### [JOB]
List each line of the items that contains the word "should". Letter case must match.
[Start]
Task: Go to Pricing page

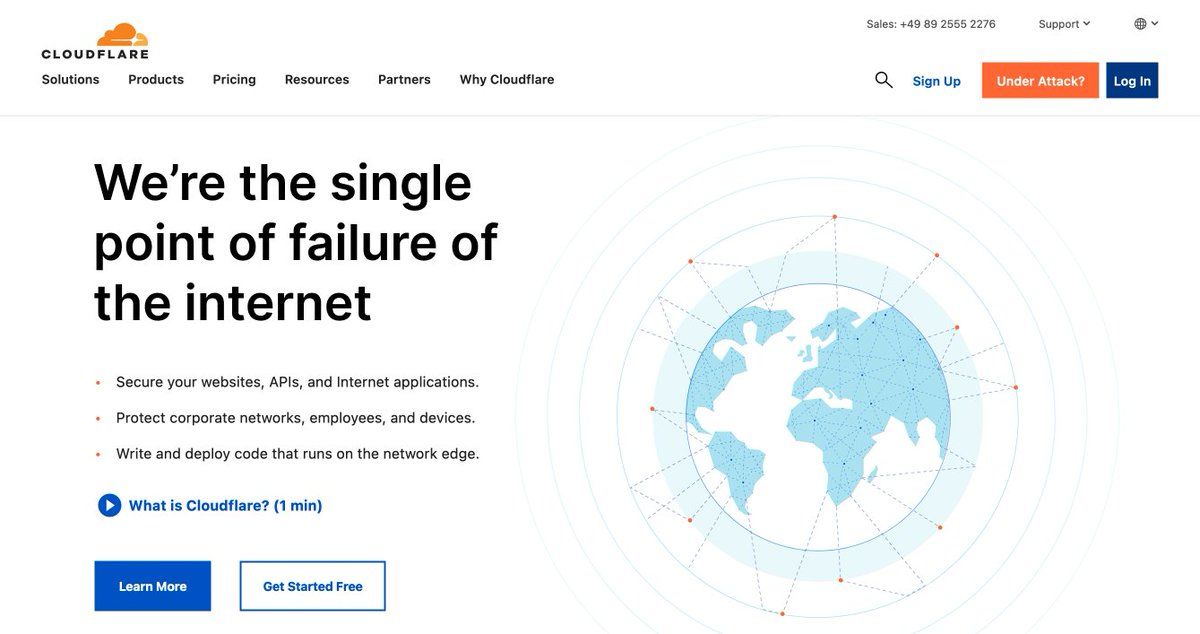Action: pos(234,80)
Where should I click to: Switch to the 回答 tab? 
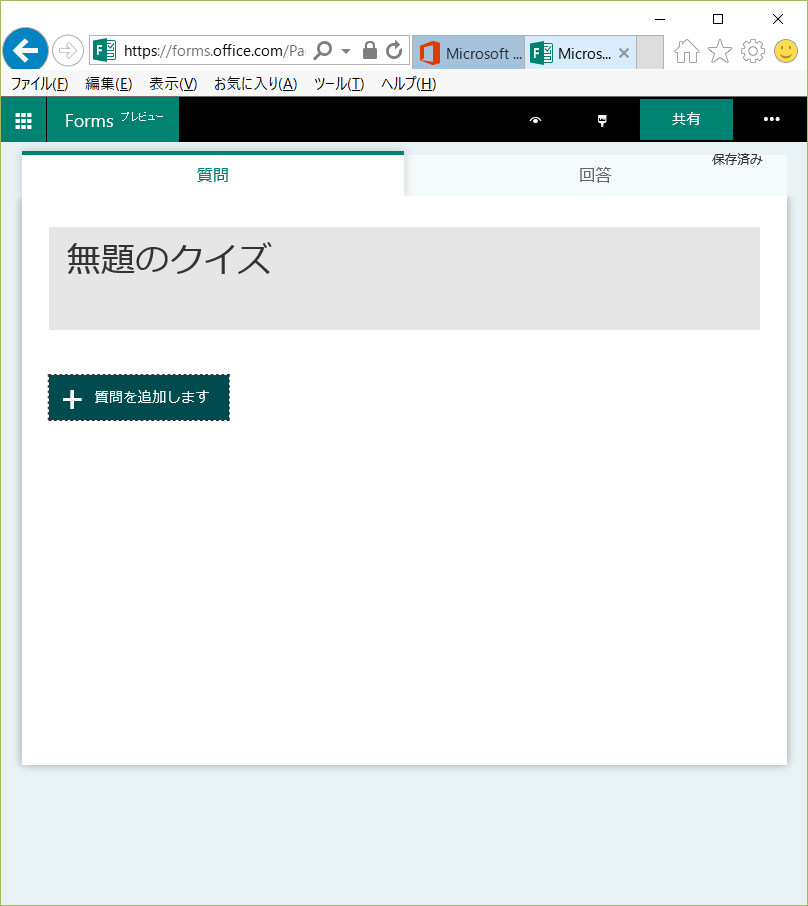pos(595,176)

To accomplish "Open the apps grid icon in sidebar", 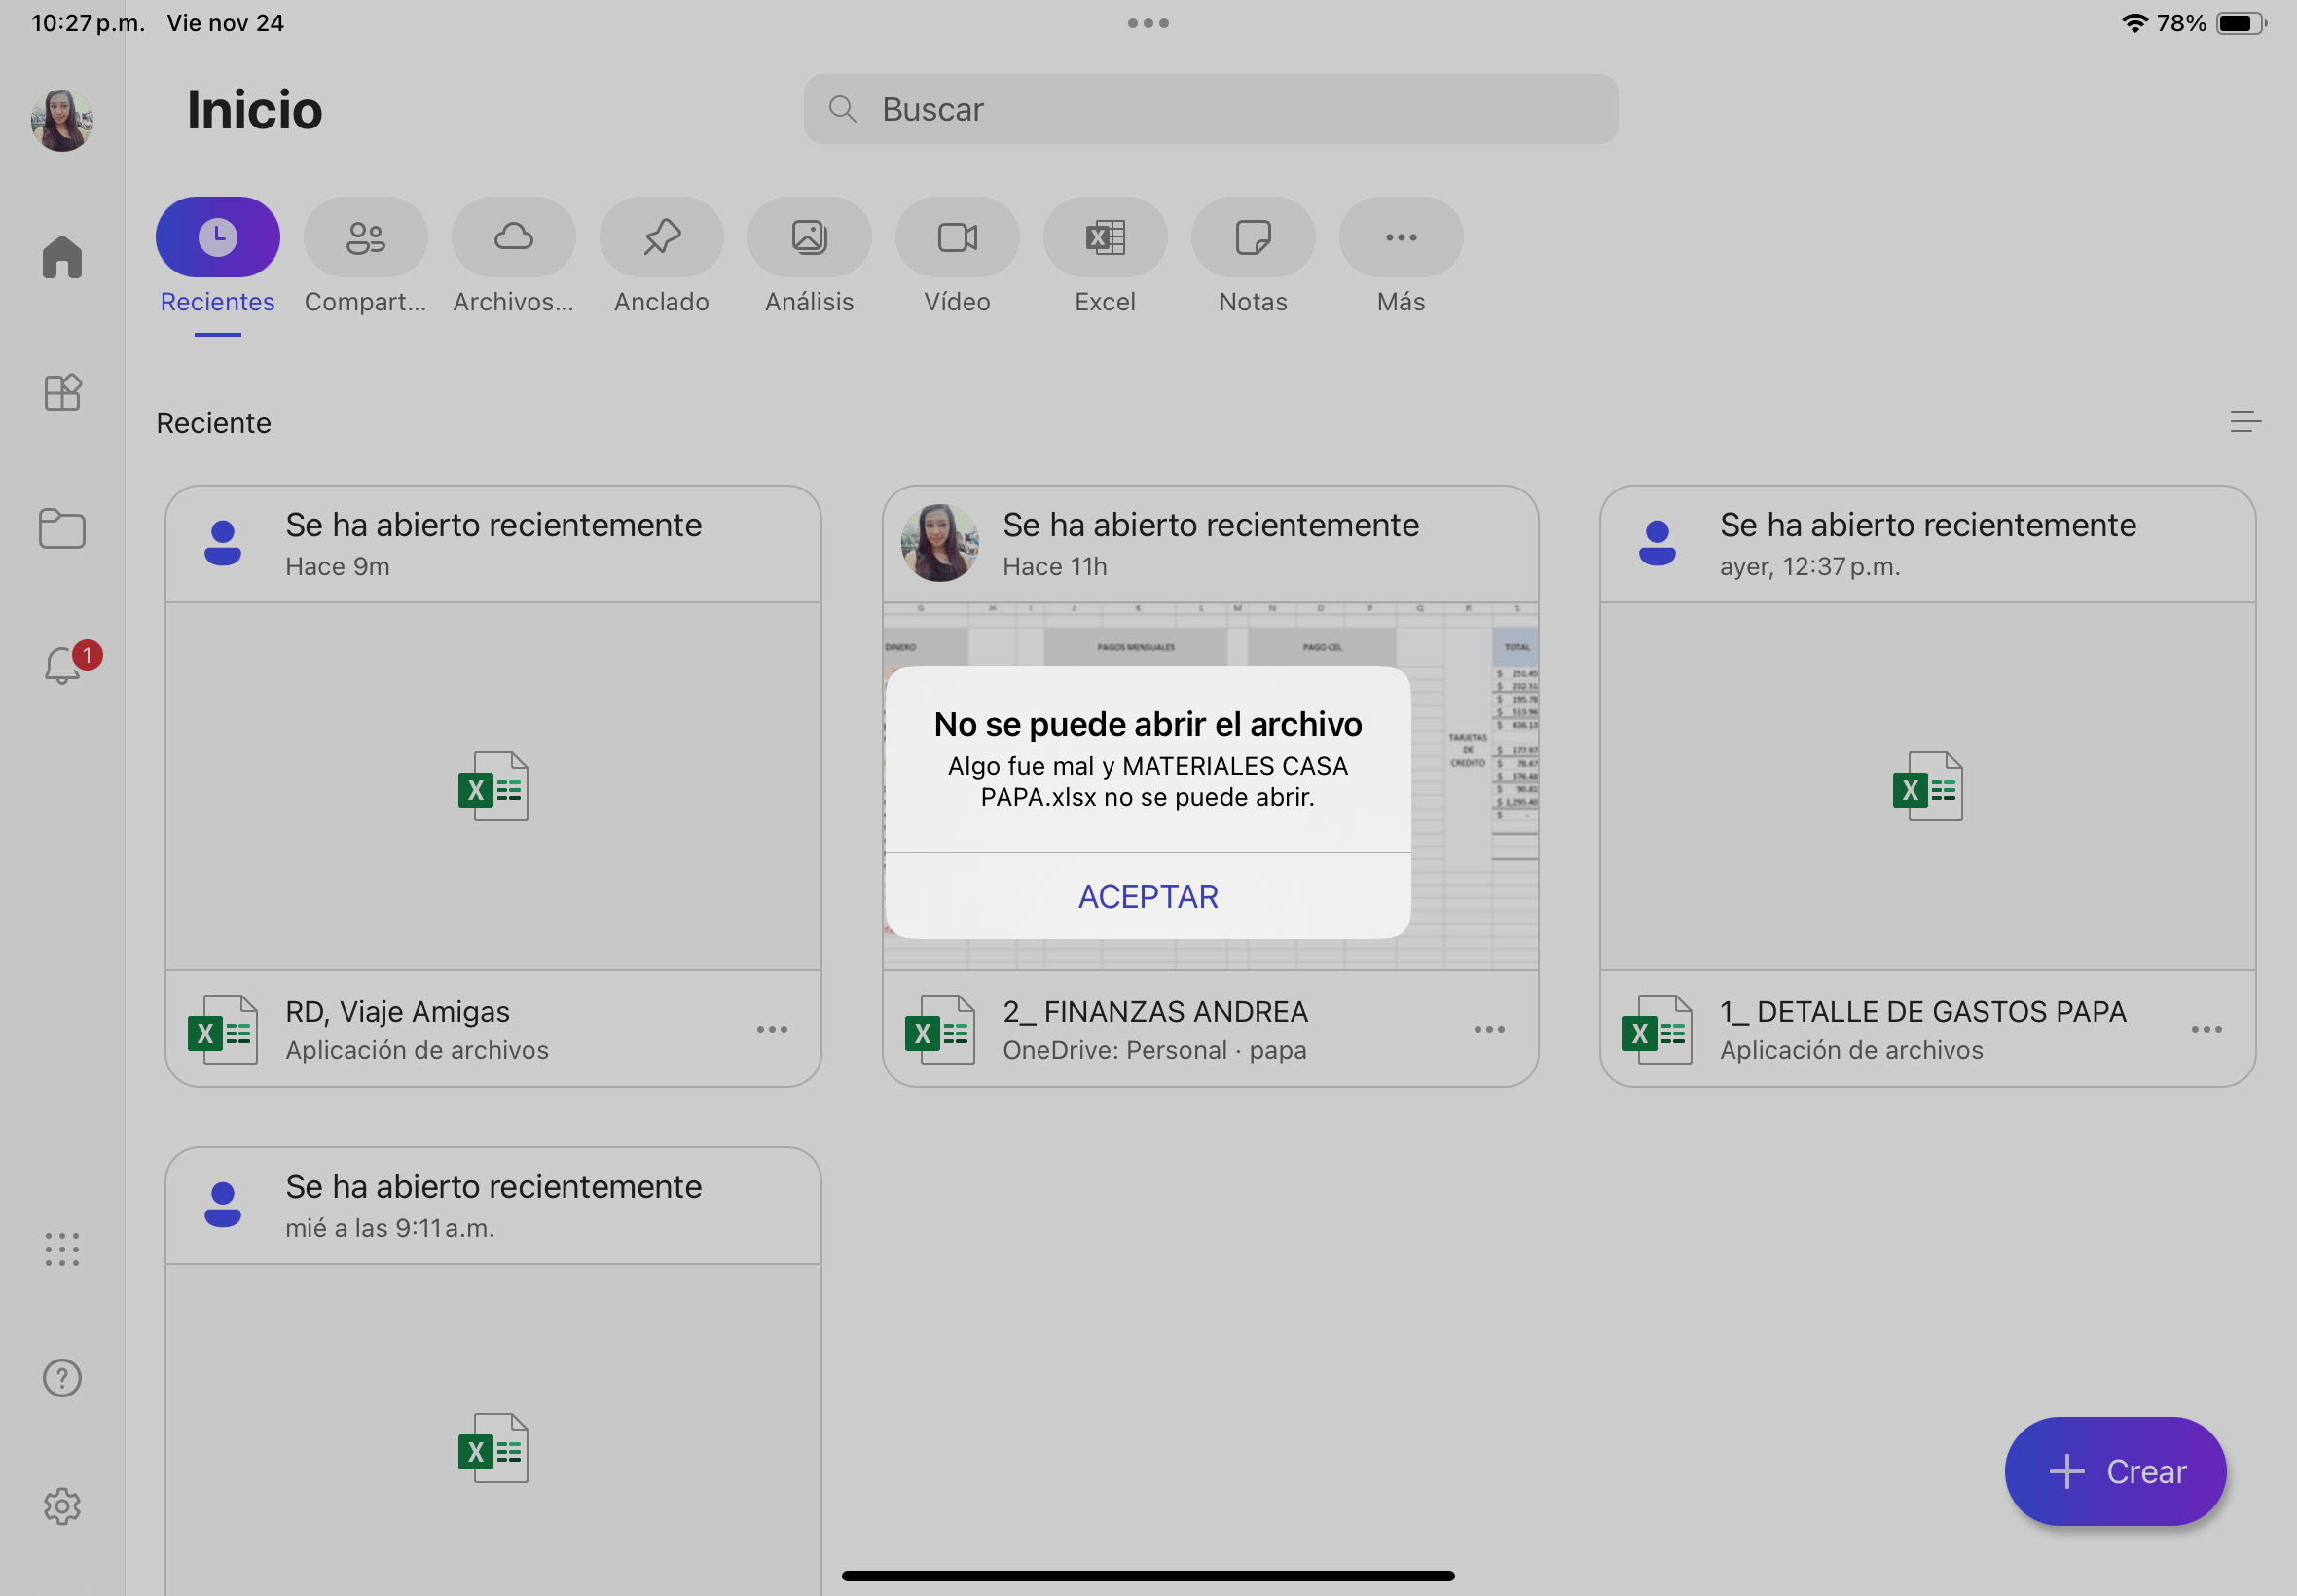I will click(62, 392).
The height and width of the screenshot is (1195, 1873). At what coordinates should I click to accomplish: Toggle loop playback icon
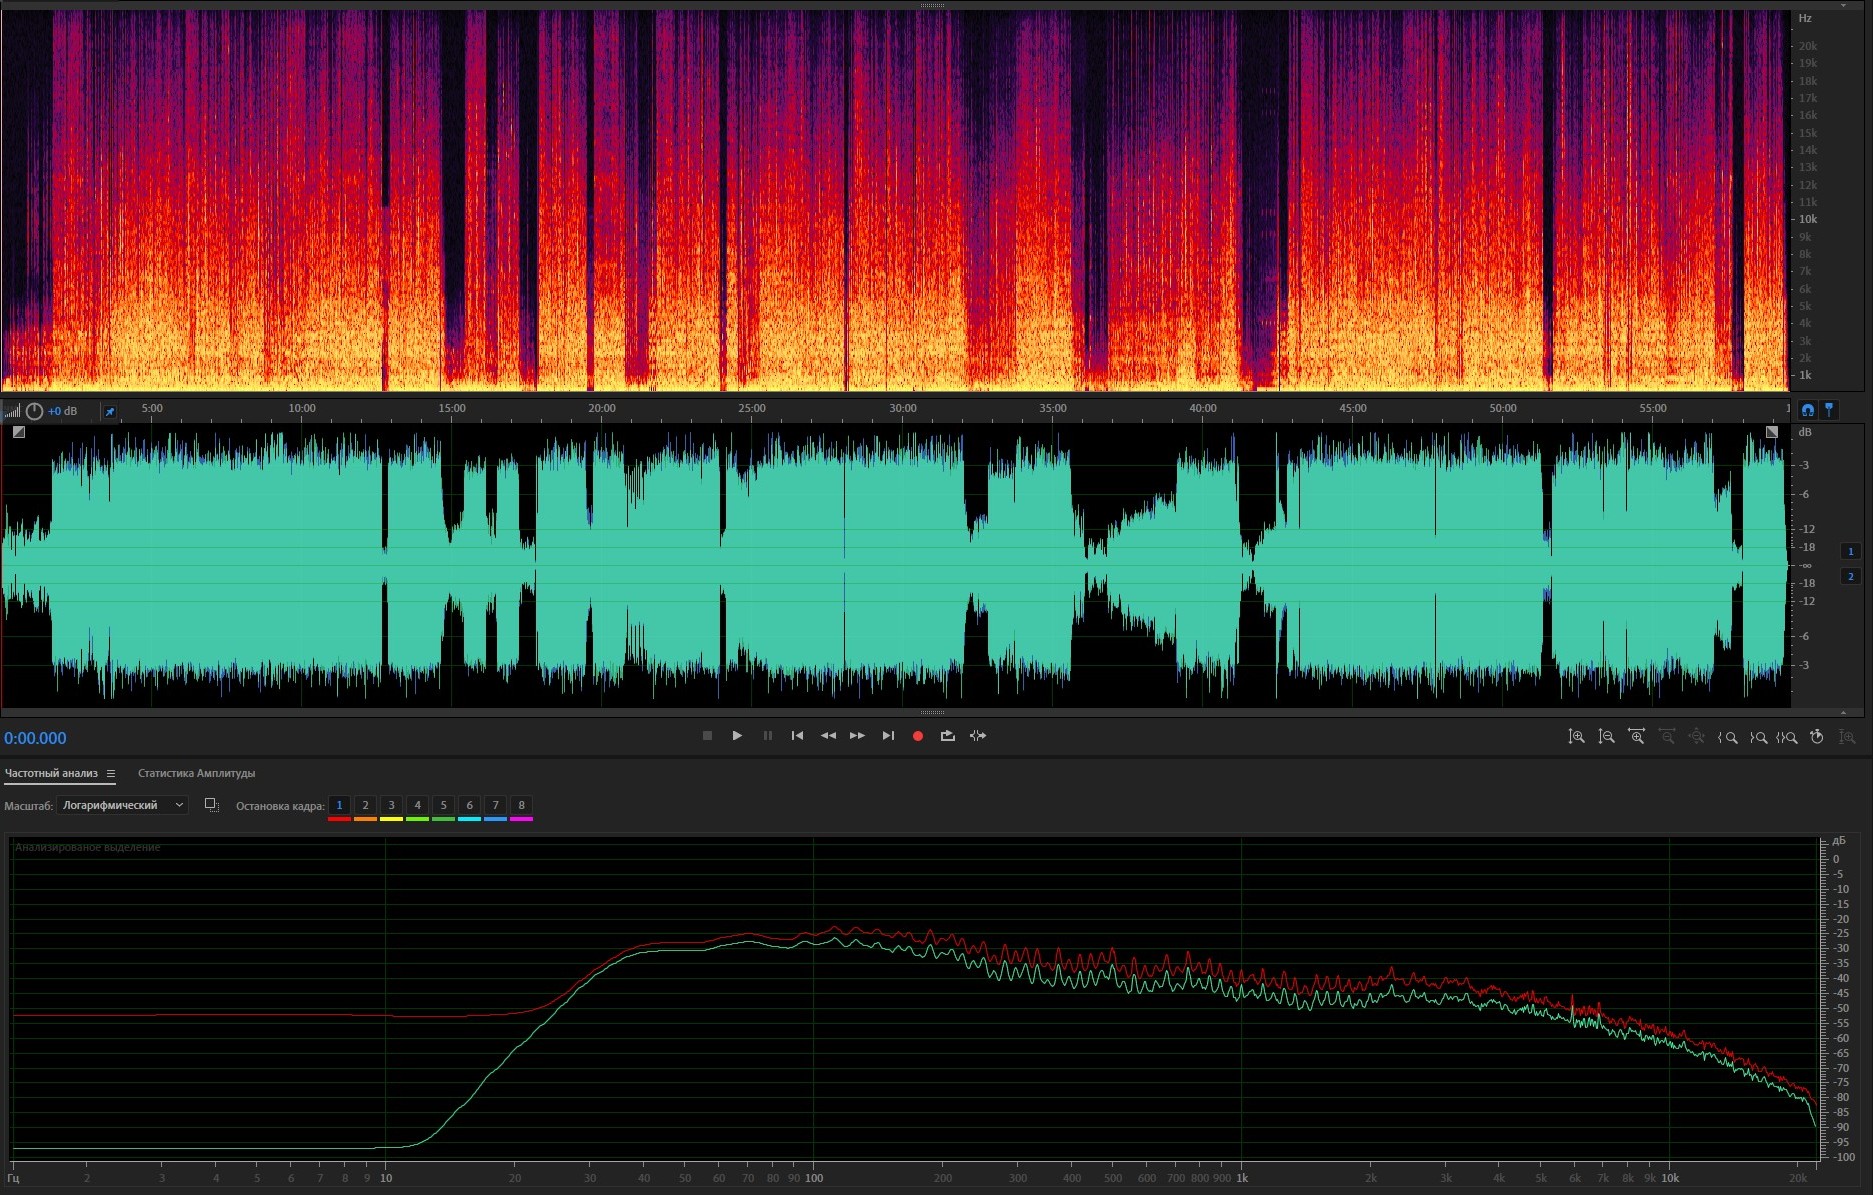tap(947, 736)
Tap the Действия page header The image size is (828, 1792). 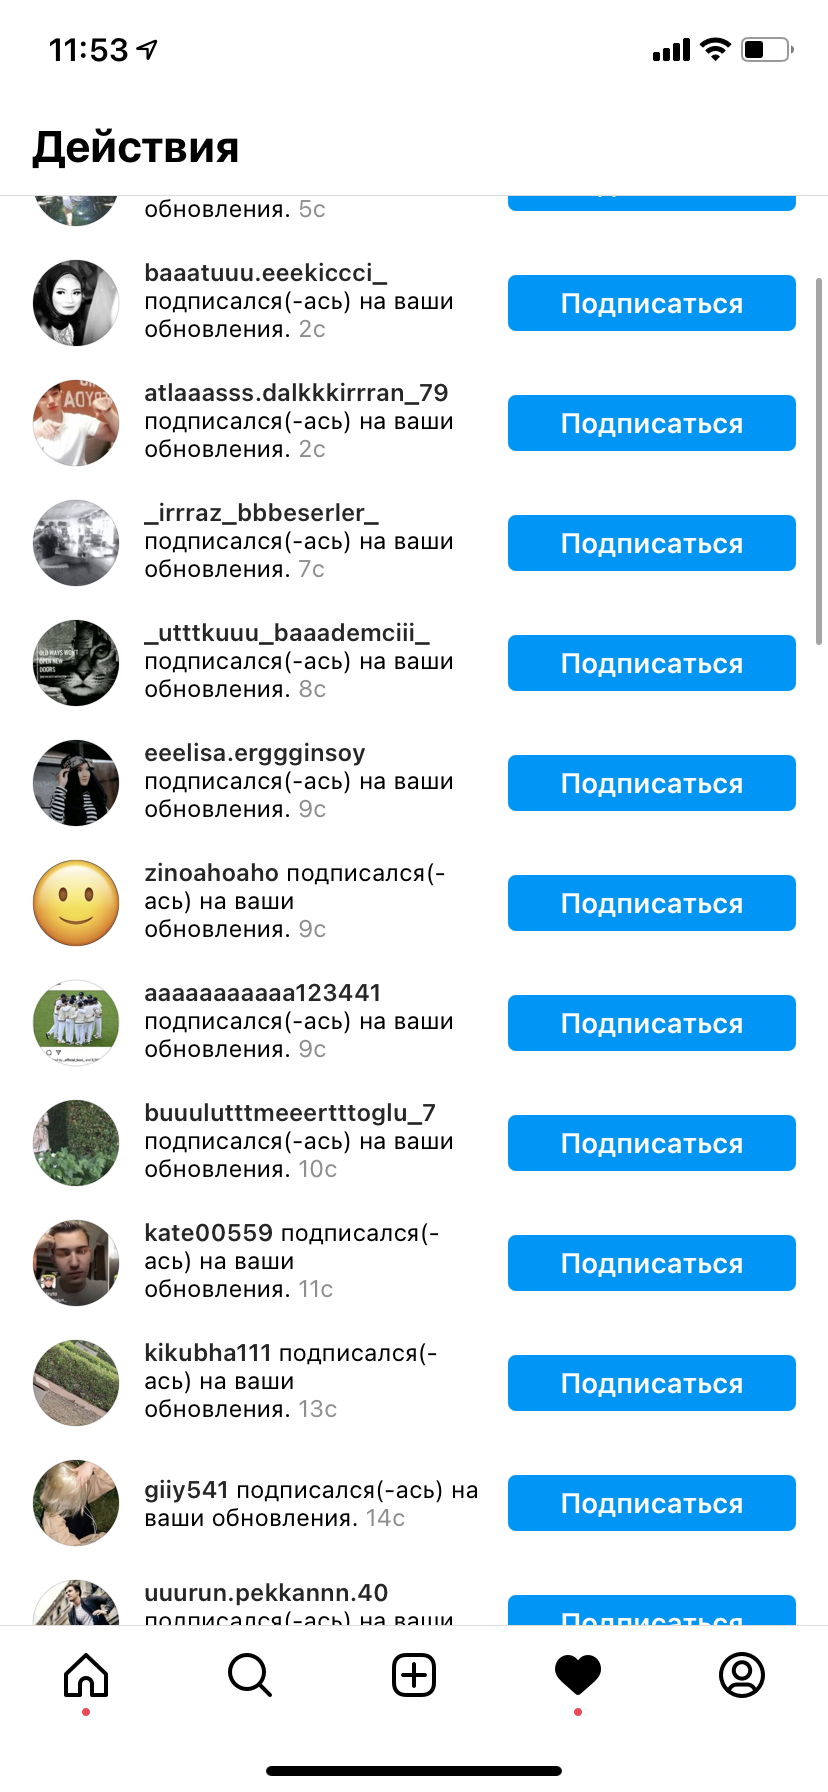[x=136, y=148]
[End]
### [TASK RESULT]
Where should I click to: Switch to the 回答 tab? 
The height and width of the screenshot is (1195, 1873). At what coordinates should I click to accomplish: Toggle loop playback icon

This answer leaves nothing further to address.